### [PEDIDO DADO 1]
Segundo o artigo sobre Rebel Moon, com que plataforma de streaming tem Zack Snyder um acordo de exclusividade?
### [PEDIDO DADO 2]
Retome o artigo sobre Rebel Moon e prossiga a escrita a partir do ponto em que termina.

### [ARTIGO]
===
Rebel Moon – Part Two: The Scargiver

Antes da sua estreia em Dezembro do ano transacto, havia em torno de Rebel Moon, o mais recente filme do polarizante Zack Snyder, uma forte expectativa, muito alimentada pelos críticos das mais recentes tendências de Hollywood, de que a obra de Snyder seria a resposta perfeita à Disney, que tem sido o principal foco desses mesmos críticos e que é responsável pelo rumo (ou falta dele) das valiosas franchises Star Wars e Marvel…

Mas o filme, apesar de ter tido um número assinalável de visualizações na plataforma de streaming Netflix, com a qual Snyder tem um acordo de exclusividade, foi em última instância um fiasco, tendo sido fortemente criticado por cometer quase todos os pecados que Snyder parece não consegue evitar cometer, especialmente quando ele próprio é não só o realizador, mas também o argumentista e até o director de fotografia para a sua mais recente obra, deixando a ideia de que a Netflix foi excessivamente permissiva em relação à falta de supervisão sobre as decisões do realizador.
===
### [MATERIAL APRESENTADO]
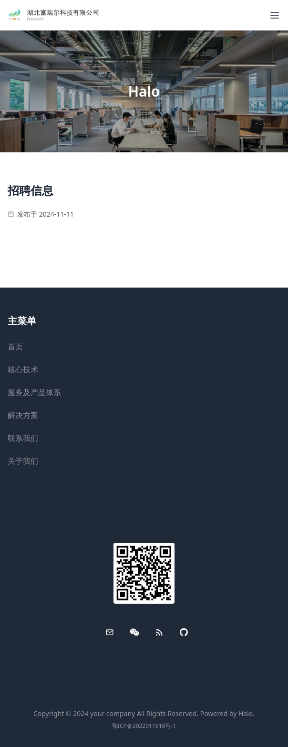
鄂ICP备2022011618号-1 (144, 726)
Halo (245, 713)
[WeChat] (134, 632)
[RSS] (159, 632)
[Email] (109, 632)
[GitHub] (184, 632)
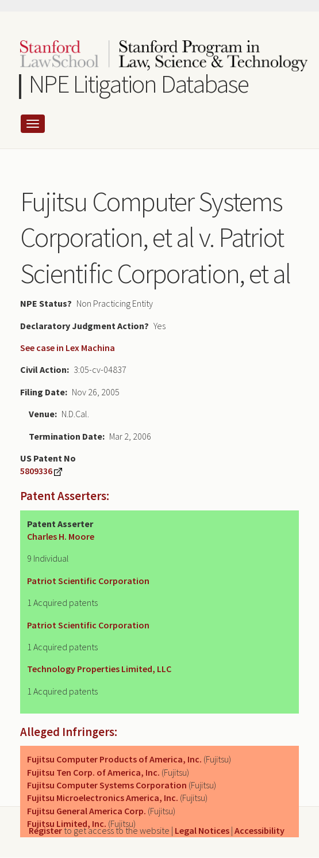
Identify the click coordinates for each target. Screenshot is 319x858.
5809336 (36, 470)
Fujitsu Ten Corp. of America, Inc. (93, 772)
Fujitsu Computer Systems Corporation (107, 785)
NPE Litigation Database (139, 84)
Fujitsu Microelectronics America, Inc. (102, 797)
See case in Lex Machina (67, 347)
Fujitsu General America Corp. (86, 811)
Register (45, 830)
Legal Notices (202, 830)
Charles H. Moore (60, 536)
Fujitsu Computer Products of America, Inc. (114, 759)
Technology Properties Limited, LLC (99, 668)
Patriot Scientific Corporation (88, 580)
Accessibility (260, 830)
===
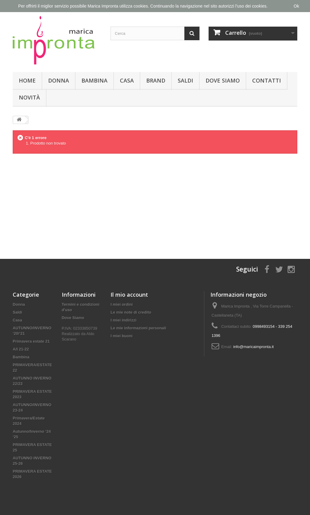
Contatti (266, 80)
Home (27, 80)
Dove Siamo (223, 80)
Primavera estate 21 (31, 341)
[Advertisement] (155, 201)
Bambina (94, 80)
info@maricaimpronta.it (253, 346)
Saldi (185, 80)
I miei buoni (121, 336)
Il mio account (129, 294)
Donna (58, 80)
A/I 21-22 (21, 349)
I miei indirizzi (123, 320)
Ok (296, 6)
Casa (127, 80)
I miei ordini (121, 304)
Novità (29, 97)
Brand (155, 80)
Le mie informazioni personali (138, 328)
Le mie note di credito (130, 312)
===
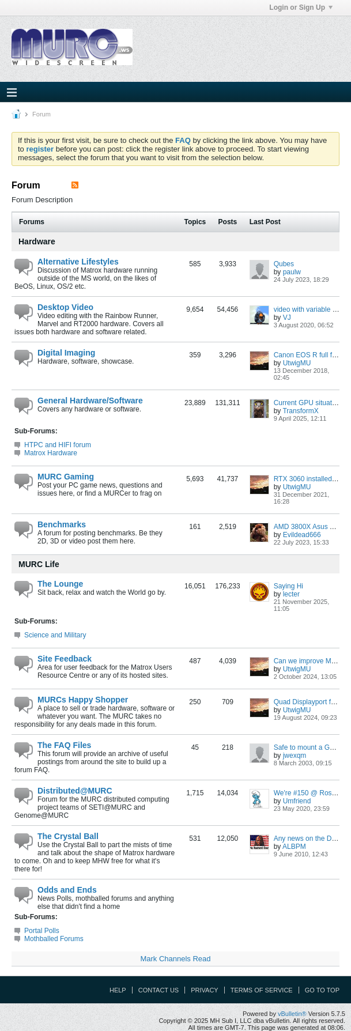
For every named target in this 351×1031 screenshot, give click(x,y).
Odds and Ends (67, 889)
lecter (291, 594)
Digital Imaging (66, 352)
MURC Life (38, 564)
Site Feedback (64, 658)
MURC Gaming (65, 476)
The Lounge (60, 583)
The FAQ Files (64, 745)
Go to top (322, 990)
===
### [RESPOSTA 1]
Com a Netflix.

### [RESPOSTA 2]
A única imposição que aparentemente a Netflix tinha dado era que a versão que iria ser lançada inicialmente para a sua plataforma seria muito mais curta, com cortes significativos em cenas de violência (e sexo), e dividida em duas partes, estreando a segunda parte em Abril deste ano. A isto, como não poderia deixar de ser, Snyder respondeu com a notícia que muitos certamente já esperariam depois da autêntica novela em torno do chamado “Snyder Cut”, confirmando que iria lançar mais tarde uma visão bastante mais longa e que integraria tudo o que foi removido destas versões, dando até um potencial novo significado a Rebel Moon, e mostrando a sua “visão real”.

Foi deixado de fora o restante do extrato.